Munie des autorisations sur le droit à l'image signées par les parents, la professeure principale a pu se lancer dans l'aventure filmique. Il a été décidé collectivement que la vidéo se composerait d'une succession de scènes muettes. Le message devait passer par les seules images. Mais avant de s'attaquer à la phase du tournage, sous la contrainte formelle d'une figure d'énonciation qui était aussi un choix d'esthétique, les élèves ont travaillé en petits groupes à l'écriture de scènes : chaque groupe traitait le sujet de son choix (vol, violence...) en lien avec le thème, mais la classe avait pour mission de balayer toutes les marques d'irrespect que l'on peut trouver à l'école. Trois à quatre séances d'écriture ont été nécessaires. Un groupe prenait en charge une ou deux scènes qui devaient être écrites comme si le "narrateur" ou le scénariste avait été témoin de ce qui se passait.

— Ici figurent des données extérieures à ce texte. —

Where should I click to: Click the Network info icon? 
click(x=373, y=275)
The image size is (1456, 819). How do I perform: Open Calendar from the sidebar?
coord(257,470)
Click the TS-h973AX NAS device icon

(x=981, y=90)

Dans un premier temps, les élèves ont présenté des propositions sans se préoccuper des impératifs techniques du tournage. Élise Lemarié a dû imposer un cadre commun aux groupes pour qu'ils y rangent leurs idées : titrer la scène, indiquer le lieu et le moment du tournage, expliquer le déroulement de l'action ; qui joue ? Quels acteurs ? Quels figurants ? Quelles contraintes (matérielles) pour le tournage ? Le plus souvent, quelques lignes suffisaient pour développer l'idée. Les scènes conservées ont été d'abord celles qui se déroulaient dans des lieux accessibles au tournage : les couloirs qui sont le théâtre d'incivilités nombreuses, la cour de récréation, la salle d'art plastique qui a fait office de salle de classe banalisée. Des scènes ont été écartées pour des raisons techniques, car elles réclamaient trop de moyens humains ou matériels dans des endroits comme le réfectoire ou l'autobus que prennent les élèves le soir pour retourner chez eux. D'autres scènes n'ont pas été retenues, car elles étaient redondantes. Par manque de temps, il n'y a pas eu de story-board. Les choix de cadrage étaient décidés sur le lieu même du tournage. La totalité du film a été réalisée dans l'établissement, sans l'apport d'un intervenant professionnel, le lundi en dernière heure de la journée, à l'exception de deux scènes tournées au moment de la récréation.
 

... au tournage

Avec l'appareil photographique du collège en mode caméra, la réalisation a été assurée par la professeure, qui s'est appuyée sur sa sensibilité artistique pour se lancer dans cette première expérience filmique. Tous les élèves ont joué un rôle de personnage ou de figurant. Élise Lemarié s'est occupée également du montage sur le logiciel gratuit du système d'exploitation Microsoft Windows et de la postproduction: l'ajout de la musique, des transitions avec des titres. "On avait imaginé de tourner les scènes d'irrespect d'abord, et de passer de l'autre côté du miroir ensuite (voir annexe), avec la résolution du problème : comment ça serait si le respect était présent. Dans une des scènes, qui n'a pas été tournée, un élève demandait au professeur d'intervenir en faveur d'un collégien mis à l'écart", explique l'enseignante. Élise Lemarié voulait que le film soit bouclé avant les grandes vacances, ce qui explique la réduction de l'ambition. "On a réfléchi au titre - le choix s'est arrêté sur Des maux pour le dire - et à ce qu'on pourrait mettre en avant à la fin du film et sous quelle forme. Il fallait amener le public à s'interroger après le générique de fin sur ce qu'est vivre ensemble, ne pas se contenter de filmer des scènes d'irrespect. Du film, devait se dégager une ouverture morale. À cet effet, le passage à la couleur, dans la dernière scène, est une marque d'espoir", ajoute Élise Lemarié. Pour les élèves, il s'est révélé plus difficile de jouer que d'écrire. Les plans ont d'ailleurs été retournés, après visionnage des premiers essais, pour un manque de concentration ou d'expressivité des acteurs, un jeu trop rapide qui parasitait le message, des erreurs de positionnement d'objets dans le décor. Le style muet imposait un jeu exagéré pour lequel il était difficile de garder son sérieux. La décision du plan à conserver était collective : les rushes tournés étaient proposés à l'appréciation de la classe et le meilleur plan gardé. Des choix de montage avec inversion de l'apparition d'un personnage ont été soumis aux élèves et se sont imposés après le tournage. Au fil de l'avancée du film, avec l'échéance de la fin de l'année scolaire, le jeu s'est amélioré, des automatismes ont été pris avec l'habitude. Le film en entier a été vu plusieurs fois, afin d'en gommer des défauts qui auraient été trop visibles, avant qu'une version définitive ne soit validée par la classe.



Et après ?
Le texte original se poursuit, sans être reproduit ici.